BEGIN Information supplied

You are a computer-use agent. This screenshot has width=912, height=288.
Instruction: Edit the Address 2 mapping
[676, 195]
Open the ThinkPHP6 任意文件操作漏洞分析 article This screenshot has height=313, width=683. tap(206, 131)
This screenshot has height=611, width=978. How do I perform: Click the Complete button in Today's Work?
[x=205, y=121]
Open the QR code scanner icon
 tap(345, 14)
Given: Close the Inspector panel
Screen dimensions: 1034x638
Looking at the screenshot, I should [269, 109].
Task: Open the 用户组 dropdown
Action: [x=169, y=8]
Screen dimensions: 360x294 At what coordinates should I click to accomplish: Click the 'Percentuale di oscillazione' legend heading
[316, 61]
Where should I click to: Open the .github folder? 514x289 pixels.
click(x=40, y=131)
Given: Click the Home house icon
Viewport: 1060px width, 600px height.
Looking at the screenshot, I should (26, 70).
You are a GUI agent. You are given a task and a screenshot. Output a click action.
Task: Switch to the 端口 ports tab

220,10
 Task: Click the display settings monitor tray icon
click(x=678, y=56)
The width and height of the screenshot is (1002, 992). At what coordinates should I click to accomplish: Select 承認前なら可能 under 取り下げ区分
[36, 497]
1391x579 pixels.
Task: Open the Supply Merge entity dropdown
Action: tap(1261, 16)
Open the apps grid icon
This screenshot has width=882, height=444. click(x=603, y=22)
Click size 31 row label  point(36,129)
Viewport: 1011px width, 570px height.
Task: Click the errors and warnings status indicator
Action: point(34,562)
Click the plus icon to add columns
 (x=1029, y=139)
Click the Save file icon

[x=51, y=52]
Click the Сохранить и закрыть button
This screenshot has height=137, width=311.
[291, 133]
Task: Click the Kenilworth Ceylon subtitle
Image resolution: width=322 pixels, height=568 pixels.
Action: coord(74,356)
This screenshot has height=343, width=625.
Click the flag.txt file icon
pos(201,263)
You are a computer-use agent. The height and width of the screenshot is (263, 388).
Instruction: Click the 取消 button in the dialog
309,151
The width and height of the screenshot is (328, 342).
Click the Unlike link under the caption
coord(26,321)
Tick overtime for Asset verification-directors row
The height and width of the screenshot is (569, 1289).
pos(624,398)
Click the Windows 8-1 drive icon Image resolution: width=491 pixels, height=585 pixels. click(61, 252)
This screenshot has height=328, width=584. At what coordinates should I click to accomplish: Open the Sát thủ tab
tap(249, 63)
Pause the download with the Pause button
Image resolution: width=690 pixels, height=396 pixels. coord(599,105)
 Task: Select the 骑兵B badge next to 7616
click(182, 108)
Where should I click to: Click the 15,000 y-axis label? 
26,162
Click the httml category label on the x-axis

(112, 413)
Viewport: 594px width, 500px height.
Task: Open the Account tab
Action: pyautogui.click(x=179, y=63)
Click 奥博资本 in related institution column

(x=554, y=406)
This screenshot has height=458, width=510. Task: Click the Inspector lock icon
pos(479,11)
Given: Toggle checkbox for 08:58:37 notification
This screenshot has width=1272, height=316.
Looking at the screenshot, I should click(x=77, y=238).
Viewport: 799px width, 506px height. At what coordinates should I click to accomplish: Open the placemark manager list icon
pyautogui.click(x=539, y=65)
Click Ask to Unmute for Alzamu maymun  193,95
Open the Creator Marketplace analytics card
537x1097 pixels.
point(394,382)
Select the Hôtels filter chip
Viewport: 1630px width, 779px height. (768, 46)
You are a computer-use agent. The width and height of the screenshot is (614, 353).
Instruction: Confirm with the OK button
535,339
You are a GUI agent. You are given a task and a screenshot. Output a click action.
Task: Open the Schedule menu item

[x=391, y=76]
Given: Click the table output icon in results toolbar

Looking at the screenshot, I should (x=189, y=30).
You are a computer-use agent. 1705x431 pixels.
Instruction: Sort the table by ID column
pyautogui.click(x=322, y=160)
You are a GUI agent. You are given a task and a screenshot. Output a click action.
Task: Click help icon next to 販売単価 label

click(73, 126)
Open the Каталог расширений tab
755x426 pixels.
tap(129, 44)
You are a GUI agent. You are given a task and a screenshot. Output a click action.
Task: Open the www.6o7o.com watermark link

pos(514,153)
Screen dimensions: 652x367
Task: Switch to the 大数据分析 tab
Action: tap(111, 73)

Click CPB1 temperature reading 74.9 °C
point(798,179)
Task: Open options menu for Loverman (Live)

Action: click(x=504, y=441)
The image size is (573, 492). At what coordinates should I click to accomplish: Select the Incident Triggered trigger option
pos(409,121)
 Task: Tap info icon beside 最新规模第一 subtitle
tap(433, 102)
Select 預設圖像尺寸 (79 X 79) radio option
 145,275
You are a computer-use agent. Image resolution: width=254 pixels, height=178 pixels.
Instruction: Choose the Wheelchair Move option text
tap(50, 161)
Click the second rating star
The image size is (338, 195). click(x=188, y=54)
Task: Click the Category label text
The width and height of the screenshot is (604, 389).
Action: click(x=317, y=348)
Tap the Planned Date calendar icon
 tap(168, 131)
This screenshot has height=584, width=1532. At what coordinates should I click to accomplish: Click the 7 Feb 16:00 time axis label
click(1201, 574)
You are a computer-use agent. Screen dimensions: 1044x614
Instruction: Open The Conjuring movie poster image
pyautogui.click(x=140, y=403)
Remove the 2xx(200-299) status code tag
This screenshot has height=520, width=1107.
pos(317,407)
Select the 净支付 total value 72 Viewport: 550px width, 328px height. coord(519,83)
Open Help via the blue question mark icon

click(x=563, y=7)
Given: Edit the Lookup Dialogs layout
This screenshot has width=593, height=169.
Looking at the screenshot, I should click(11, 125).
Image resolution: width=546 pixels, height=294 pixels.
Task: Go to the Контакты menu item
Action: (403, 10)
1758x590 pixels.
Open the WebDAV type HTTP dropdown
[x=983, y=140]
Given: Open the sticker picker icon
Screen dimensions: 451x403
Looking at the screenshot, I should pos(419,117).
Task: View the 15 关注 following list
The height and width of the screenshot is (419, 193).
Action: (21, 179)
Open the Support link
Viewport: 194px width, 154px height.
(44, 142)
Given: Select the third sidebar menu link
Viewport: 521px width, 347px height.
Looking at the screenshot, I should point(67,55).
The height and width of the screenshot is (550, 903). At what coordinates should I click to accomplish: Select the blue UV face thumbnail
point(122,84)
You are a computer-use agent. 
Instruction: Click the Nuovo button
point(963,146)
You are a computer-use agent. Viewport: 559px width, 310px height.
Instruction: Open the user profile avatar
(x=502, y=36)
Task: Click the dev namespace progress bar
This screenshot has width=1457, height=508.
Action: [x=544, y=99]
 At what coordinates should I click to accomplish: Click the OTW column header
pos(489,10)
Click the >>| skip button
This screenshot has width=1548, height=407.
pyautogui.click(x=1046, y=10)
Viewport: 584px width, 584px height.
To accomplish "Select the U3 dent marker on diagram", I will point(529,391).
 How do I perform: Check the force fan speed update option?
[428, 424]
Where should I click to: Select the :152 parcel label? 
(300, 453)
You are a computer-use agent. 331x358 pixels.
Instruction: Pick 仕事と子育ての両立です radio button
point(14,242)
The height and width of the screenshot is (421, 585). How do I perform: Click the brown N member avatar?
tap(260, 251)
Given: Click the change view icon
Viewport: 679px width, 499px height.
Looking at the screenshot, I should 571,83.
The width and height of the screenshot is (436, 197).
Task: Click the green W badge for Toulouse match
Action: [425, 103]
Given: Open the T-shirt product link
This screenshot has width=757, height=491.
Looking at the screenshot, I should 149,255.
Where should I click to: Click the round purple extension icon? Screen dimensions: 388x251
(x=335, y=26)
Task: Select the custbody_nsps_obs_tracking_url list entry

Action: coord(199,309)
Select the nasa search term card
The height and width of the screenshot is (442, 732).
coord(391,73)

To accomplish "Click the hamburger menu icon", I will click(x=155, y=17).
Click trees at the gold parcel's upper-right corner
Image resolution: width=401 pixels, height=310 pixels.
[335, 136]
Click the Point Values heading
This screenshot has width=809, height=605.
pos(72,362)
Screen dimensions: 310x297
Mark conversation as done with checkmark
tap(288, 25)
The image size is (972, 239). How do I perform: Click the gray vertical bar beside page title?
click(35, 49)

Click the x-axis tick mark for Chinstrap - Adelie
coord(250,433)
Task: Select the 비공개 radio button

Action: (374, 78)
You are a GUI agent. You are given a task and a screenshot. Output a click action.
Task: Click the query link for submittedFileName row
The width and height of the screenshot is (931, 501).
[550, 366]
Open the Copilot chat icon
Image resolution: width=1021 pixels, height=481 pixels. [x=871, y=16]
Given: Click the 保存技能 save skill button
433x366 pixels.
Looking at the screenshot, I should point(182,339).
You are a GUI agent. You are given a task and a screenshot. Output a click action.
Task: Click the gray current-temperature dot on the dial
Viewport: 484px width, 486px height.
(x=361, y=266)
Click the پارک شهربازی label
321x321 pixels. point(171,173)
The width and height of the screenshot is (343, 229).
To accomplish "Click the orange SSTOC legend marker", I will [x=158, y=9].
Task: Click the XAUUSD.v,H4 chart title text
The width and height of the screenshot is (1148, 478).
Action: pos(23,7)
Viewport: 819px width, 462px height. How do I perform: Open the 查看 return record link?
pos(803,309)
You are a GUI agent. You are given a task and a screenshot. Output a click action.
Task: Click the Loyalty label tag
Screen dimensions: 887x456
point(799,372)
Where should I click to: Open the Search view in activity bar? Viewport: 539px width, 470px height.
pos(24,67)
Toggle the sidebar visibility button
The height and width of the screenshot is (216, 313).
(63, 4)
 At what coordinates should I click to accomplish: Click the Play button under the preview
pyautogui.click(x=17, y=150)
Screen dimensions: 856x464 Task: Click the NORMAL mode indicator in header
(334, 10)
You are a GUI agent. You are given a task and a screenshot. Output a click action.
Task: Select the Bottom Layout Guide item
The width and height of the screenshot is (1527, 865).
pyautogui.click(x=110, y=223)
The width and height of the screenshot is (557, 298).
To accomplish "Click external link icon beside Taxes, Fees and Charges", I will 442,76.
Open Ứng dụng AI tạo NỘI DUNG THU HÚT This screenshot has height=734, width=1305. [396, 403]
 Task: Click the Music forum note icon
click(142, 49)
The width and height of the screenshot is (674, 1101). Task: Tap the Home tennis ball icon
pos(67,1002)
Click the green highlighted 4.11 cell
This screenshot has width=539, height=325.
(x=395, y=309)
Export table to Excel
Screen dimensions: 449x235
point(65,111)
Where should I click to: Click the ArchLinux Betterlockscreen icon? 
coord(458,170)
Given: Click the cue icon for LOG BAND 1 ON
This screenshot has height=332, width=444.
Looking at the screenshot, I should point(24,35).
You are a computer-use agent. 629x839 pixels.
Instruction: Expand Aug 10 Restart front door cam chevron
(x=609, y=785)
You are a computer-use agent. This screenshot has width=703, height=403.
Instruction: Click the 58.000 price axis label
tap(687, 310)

END Information supplied

# [What you will do]
Please restate only the opening stretch of the records above: every line from the first through the one containing "Given: Close the Inspector panel", exactly as written.

# [Written reply]
You are a computer-use agent. This screenshot has width=912, height=288.
Instruction: Edit the Address 2 mapping
[676, 195]
Open the ThinkPHP6 任意文件操作漏洞分析 article This screenshot has height=313, width=683. tap(206, 131)
This screenshot has height=611, width=978. How do I perform: Click the Complete button in Today's Work?
[x=205, y=121]
Open the QR code scanner icon
 tap(345, 14)
Given: Close the Inspector panel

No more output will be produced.